== Provided records

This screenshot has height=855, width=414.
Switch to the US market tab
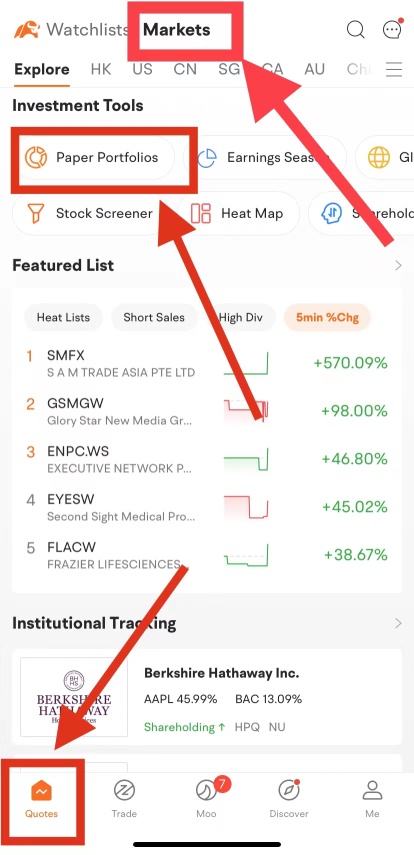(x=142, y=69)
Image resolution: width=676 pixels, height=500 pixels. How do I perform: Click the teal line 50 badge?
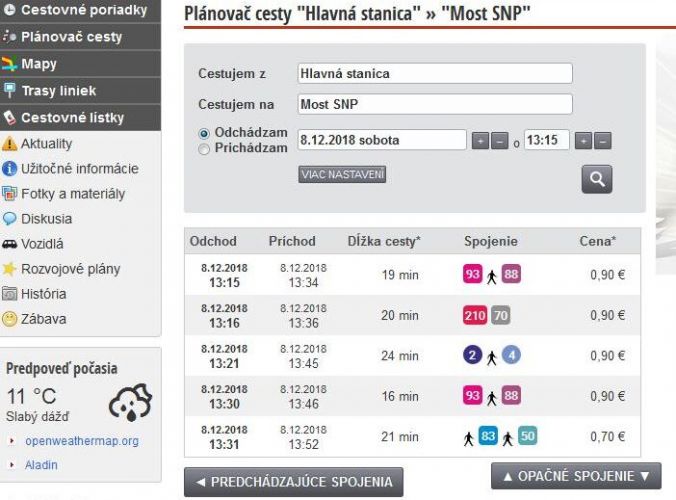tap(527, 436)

====

▶ [About this task] In your copy of the listing above, reproduce each line exactly and omit all pictures.

▶ [Result of the task]
This screenshot has height=855, width=414.
Switch to the US market tab
(x=142, y=69)
Image resolution: width=676 pixels, height=500 pixels. How do I perform: Click the teal line 50 badge?
tap(527, 436)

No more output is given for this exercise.